Everyone goes to work expecting the day to go by without a serious incident. But, as we all know, that isn’t how it always goes. Accidents happen, and some of them result in on-the-job injuries. Outside of workers’ compensation, you might be able to file a workplace injury lawsuit. However, you must meet certain situational requirements, and it is helpful to know the pros and cons of worker’s comp claims and lawsuits. That way, you can know whether you need to hire a personal injury lawyer to fight for you.
Know Your Rights
There are many circumstances under which you can file a workplace injury lawsuit, either to supplement or avoid the workers’ compensation process. If your injuries were caused by defective or faulty machinery, equipment, products, or tools, you can file a lawsuit.

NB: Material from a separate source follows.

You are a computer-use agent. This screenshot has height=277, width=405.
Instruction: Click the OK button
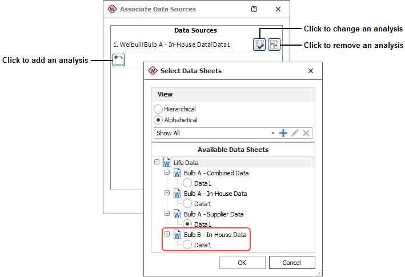[242, 263]
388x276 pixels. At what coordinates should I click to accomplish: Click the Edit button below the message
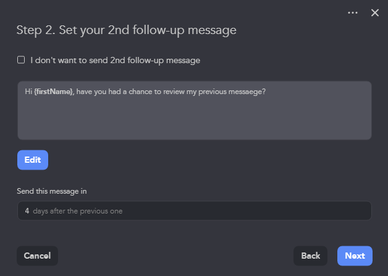[33, 160]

Also, if your injuries resulted from someone’s intentional actions on the job, an injury or illness due to toxic substance exposure while working, injuries caused by a third party, or a situation in which your employer doesn’t provide workers’ compensation insurance, you have the right to file a lawsuit. You can even file if you were involved in an auto accident while on the job.
Get Your Documents Together
Getting your documents together is essential if you wish to pursue a lawsuit against an employer. You will need to seek medical treatment right away so you have documentation of the injury and treatment. You also need to tell your supervisor or employer about how, where, and when the injury happened. Be sure to submit a written notice to your employer within 30 days of the incident. Maintaining an open line of communication with the insurance provider is also essential.
Benefits You Might Be Entitled To
You could be entitled to damages for your workplace injury. Damages can vary by case and are dependent on factors like lost wages and medical care expenses. You might also have leeway to file other claims, such as a product liability case if, for example, a defective machine caused your injury. A worker comp attorney will be best equipped to help you figure out everything to which you are entitled.
Pros and Cons of Workers’ Lawsuits vs Workers’ Comp Claims
Filing a workers’ comp claim is a quicker solution to receiving benefits for a workplace injury. However, payments for temporary or permanent disability can be minuscule and won’t fully compensate for all of the damages available to you in terms of a lawsuit. Workers’ comp claims do not cover things like pain and suffering or punitive damages for an employer’s hazardous working conditions or lack of safety control.
Furthermore, if you’ve become disabled and cannot work, you might be entitled to government benefits like Social Security disability insurance (SSI or SSDI). Filing for those can be difficult and lengthy but having a personal injury lawyer can expedite the process and increase your likelihood of getting approved.
After you’ve sustained a workplace injury, you might be able to file a personal injury lawsuit, even if you have also filed a workers’ comp claim. Talking with a lawyer about your situation is important since they can pinpoint your damages and benefits as well as advocate for you against your employer and their legal team.